Problem details: This exercise calls for the line with "Screen dimensions: 1254x954", the line with "Delete row 12", and all lines between them in the material below, output exactly and with no other lines.

Provided material:
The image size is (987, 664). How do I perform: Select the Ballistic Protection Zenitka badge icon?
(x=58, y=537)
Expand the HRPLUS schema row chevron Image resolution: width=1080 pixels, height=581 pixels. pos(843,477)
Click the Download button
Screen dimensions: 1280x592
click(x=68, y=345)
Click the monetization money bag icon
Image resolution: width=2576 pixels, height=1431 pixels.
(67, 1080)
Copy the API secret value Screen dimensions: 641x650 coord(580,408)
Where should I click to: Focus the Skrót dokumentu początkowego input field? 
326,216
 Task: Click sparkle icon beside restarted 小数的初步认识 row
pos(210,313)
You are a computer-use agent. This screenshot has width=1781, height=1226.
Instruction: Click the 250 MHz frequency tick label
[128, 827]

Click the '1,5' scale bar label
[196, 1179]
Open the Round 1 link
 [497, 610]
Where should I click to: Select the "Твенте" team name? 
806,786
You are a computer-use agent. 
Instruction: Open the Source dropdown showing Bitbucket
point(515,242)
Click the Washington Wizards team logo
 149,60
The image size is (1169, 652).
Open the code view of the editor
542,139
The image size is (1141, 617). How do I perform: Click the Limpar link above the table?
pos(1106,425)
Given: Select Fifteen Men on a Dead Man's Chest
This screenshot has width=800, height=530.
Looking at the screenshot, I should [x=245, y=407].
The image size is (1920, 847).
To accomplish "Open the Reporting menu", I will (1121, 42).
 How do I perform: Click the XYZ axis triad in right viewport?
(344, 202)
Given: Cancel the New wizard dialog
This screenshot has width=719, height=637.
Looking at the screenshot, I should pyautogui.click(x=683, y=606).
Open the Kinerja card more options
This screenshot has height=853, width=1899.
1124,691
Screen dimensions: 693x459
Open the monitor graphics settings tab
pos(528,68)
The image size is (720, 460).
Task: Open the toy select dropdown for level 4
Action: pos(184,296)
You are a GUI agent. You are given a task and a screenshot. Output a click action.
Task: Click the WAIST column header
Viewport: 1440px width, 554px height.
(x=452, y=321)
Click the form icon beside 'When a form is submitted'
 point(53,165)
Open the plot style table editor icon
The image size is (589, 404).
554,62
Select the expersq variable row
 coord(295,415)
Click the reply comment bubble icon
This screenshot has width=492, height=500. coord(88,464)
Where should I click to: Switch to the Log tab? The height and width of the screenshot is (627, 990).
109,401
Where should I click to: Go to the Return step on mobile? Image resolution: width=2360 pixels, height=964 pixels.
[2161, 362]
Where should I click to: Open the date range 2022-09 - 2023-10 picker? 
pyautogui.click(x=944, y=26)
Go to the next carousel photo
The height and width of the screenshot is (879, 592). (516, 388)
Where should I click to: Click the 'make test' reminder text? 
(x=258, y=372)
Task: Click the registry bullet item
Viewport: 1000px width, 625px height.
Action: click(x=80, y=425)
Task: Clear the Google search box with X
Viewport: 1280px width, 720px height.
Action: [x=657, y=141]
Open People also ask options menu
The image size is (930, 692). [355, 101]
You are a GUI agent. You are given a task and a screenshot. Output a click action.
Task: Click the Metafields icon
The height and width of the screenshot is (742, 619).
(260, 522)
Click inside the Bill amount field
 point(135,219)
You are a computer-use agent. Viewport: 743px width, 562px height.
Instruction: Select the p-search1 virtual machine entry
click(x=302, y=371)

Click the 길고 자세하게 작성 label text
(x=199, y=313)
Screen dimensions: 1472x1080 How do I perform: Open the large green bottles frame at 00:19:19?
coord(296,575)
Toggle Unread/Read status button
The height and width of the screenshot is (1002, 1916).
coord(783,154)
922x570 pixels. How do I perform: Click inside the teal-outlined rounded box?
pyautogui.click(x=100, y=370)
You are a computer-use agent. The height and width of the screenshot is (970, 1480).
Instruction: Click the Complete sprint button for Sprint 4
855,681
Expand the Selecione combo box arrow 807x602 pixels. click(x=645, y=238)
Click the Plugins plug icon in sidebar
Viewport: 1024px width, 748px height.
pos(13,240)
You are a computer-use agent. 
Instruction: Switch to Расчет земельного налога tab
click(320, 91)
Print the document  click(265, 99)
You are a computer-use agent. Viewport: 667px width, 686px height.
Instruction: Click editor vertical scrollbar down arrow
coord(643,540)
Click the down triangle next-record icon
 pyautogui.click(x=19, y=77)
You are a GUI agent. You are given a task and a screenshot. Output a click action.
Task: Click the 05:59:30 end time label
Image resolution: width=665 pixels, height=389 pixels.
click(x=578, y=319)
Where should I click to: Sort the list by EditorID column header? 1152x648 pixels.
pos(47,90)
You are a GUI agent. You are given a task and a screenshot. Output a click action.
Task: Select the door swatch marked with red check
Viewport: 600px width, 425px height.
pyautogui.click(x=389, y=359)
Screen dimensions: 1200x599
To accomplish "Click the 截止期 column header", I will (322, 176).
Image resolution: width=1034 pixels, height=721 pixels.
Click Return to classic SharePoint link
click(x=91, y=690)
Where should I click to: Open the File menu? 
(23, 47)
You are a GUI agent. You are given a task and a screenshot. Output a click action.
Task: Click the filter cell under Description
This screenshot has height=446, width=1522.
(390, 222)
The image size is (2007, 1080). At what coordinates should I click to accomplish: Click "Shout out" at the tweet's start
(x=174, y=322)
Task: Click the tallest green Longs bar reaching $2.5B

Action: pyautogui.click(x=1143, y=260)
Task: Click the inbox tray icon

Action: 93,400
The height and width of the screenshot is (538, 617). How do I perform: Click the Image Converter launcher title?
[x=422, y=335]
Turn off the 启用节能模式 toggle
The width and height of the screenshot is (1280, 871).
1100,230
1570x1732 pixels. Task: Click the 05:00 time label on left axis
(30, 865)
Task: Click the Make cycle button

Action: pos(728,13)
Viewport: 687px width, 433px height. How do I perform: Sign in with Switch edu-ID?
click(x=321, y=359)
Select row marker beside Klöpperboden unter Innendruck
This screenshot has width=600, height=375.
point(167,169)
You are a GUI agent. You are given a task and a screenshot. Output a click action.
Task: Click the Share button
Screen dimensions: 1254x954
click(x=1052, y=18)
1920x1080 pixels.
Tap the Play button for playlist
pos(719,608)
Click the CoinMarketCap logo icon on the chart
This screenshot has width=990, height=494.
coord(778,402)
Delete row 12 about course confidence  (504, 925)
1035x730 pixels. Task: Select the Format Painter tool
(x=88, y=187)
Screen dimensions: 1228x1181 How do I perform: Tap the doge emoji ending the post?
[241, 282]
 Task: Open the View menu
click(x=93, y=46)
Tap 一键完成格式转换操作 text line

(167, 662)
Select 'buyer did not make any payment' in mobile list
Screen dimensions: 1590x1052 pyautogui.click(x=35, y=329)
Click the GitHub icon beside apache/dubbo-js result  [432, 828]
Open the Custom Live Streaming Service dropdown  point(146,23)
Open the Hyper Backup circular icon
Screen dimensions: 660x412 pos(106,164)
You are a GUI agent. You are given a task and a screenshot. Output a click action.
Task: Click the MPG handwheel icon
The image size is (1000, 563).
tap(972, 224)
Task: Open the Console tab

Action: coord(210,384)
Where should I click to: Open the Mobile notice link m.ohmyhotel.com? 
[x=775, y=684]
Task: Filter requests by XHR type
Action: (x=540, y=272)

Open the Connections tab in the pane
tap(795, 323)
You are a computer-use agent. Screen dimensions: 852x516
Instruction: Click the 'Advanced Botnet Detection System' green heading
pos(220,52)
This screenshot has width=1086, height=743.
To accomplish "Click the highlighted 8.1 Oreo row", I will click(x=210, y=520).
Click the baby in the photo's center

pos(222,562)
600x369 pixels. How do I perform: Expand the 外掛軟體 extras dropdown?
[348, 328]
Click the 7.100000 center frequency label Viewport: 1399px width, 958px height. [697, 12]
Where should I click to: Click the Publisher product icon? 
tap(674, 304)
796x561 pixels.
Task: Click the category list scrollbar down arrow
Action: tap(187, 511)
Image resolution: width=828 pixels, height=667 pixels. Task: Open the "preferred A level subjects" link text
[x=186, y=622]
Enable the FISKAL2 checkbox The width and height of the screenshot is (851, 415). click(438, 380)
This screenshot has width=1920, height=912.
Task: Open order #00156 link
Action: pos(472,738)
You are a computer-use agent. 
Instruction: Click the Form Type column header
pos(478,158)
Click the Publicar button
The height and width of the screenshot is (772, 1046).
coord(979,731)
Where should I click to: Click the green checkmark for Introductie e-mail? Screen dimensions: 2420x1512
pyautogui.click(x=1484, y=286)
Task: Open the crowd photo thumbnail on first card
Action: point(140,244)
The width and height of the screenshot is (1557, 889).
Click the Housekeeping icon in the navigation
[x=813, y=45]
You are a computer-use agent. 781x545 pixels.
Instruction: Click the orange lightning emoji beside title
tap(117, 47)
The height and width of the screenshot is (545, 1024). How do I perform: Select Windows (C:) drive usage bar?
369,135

Solution to the exercise:
Screen dimensions: 1254x954
click(x=1052, y=18)
1920x1080 pixels.
Tap the Play button for playlist
pos(719,608)
Click the CoinMarketCap logo icon on the chart
This screenshot has width=990, height=494.
coord(778,402)
Delete row 12 about course confidence  (504, 925)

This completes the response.